Joe Bob Briggs and Darcy the Mail Girl returned for one of their four final specials for The Last Drive-In with a creature feature meets modern horror pairing, bringing together Rawhead Rex (1986) and Oddity (2024). It is a bizarre double feature on paper, and somehow even stranger in execution. One is a messy cult monster movie from the eighties, the other a tightly controlled modern slow burn. The contrast being pretty in line with The Last Drive-In.
This is the kind of episode that lives or dies on how much patience you have for tonal whiplash. Joe Bob and Darcy do their best to bridge the gap, but these are two completely different flavors of horror with almost no overlap beyond “things lurking in the dark.”
Rawhead Rex Is Loud, Messy, And Weirdly Fun

Rawhead Rex is exactly what its reputation suggests. It is clunky, uneven, and often unintentionally funny, but there is a certain charm to how hard it commits to its nonsense. Based on Clive Barker’s work, the film follows a resurrected ancient creature terrorizing the Irish countryside, blending folk horror ideas with straight-up creature feature chaos.
The biggest problem is the monster itself. Rawhead looks ridiculous more often than threatening, which undercuts the film’s attempts at dread. That said, the movie leans so far into its weird mythology and over-the-top violence that it circles back around to being entertaining.
Joe Bob’s commentary does a lot of heavy lifting here. The behind-the-scenes context, especially around Barker’s dissatisfaction with the adaptation, adds more value than the movie can provide on its own. In a hosted format, Rawhead Rex works. On its own, it is a much rougher sit.
Oddity Is Quiet, Controlled, And Actually Creepy

Oddity is the exact opposite experience. Where Rawhead Rex is loud and messy, this is precise and restrained. The film builds tension through atmosphere, framing, and slow reveals rather than spectacle. It trusts the audience to sit in discomfort, and for the most part, that approach works.
The performances carry the film, grounding the supernatural elements in something that feels real and uneasy. There is a confidence in how the story unfolds, even when it withholds information. When the horror does hit, it lands because the film has earned it.
That said, it is not a perfect fit for the Last Drive-In format. Like many modern slow-burning horror films, stretching it out with breaks can dilute the tension. It remains effective, but you can feel the pacing strain under the format.
Conclusion
This is a split personality episode. Rawhead Rex delivers messy cult horror energy that thrives on commentary and context, while Oddity brings a more refined and genuinely unsettling modern approach. Individually, both films work in their own ways. Together, they never quite click.

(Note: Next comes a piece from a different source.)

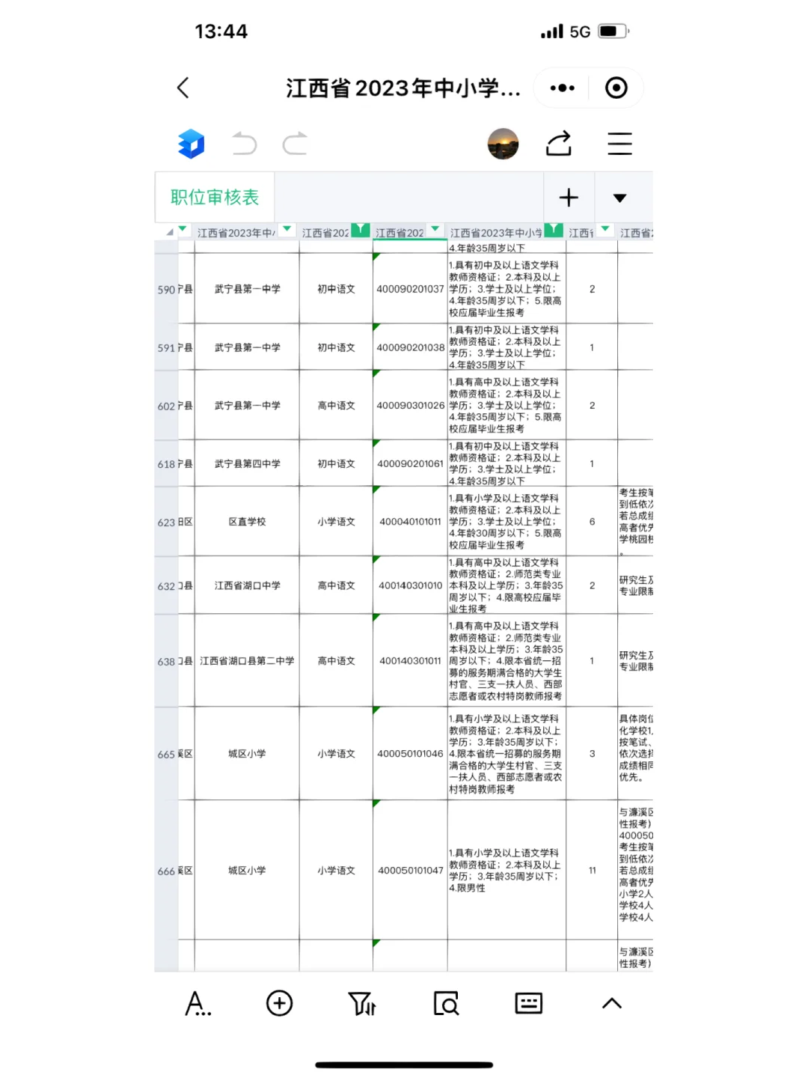Switch to the 职位审核表 sheet tab
Screen dimensions: 808x1078
[x=214, y=197]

It is not a bad night, but it is an uneven one. You get one chaotic, so bad it is kind of good monster movie, and one slow, controlled horror film that demands patience. Whether that works for you depends entirely on your tolerance for tonal whiplash.
The Last Drive-In with Joe Bob Briggs has three more specials that will be streaming live on Shudder (whenever they air) at 6 PM PST and 9 PM EST with episodes available on Sunday.